Provided records:
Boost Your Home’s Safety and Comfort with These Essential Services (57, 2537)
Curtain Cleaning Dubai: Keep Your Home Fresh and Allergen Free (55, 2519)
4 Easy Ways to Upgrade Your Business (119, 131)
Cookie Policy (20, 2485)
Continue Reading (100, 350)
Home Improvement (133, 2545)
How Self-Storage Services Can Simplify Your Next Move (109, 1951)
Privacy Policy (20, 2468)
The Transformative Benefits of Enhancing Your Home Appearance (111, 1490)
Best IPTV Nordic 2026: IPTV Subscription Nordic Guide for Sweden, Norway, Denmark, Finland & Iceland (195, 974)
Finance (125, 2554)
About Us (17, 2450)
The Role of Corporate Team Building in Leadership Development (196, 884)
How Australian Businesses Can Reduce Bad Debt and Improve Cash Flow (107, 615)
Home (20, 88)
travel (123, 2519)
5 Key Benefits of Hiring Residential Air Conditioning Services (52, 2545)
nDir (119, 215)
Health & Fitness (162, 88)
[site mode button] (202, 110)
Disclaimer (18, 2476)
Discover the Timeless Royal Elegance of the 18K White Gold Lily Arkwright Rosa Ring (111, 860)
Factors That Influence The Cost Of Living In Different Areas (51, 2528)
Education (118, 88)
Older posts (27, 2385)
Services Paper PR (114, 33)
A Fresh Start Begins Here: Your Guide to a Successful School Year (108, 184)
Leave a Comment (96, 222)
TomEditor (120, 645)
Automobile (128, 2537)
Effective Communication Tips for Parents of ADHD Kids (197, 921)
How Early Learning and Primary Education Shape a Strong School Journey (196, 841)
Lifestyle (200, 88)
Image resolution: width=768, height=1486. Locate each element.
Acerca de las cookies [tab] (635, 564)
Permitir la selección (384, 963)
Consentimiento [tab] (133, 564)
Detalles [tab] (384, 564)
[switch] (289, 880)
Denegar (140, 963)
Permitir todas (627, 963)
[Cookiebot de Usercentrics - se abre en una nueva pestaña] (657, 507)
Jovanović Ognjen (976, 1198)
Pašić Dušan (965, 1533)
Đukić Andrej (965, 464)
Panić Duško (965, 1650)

Exercise objective: Could you please copy the lines above exactly, beginning at the first and ending at the line that contains "The Role of"?

Result for this task:
Boost Your Home’s Safety and Comfort with These Essential Services (57, 2537)
Curtain Cleaning Dubai: Keep Your Home Fresh and Allergen Free (55, 2519)
4 Easy Ways to Upgrade Your Business (119, 131)
Cookie Policy (20, 2485)
Continue Reading (100, 350)
Home Improvement (133, 2545)
How Self-Storage Services Can Simplify Your Next Move (109, 1951)
Privacy Policy (20, 2468)
The Transformative Benefits of Enhancing Your Home Appearance (111, 1490)
Best IPTV Nordic 2026: IPTV Subscription Nordic Guide for Sweden, Norway, Denmark, Finland & Iceland (195, 974)
Finance (125, 2554)
About Us (17, 2450)
The Role of Corporate Team Building in Leadership Development (196, 884)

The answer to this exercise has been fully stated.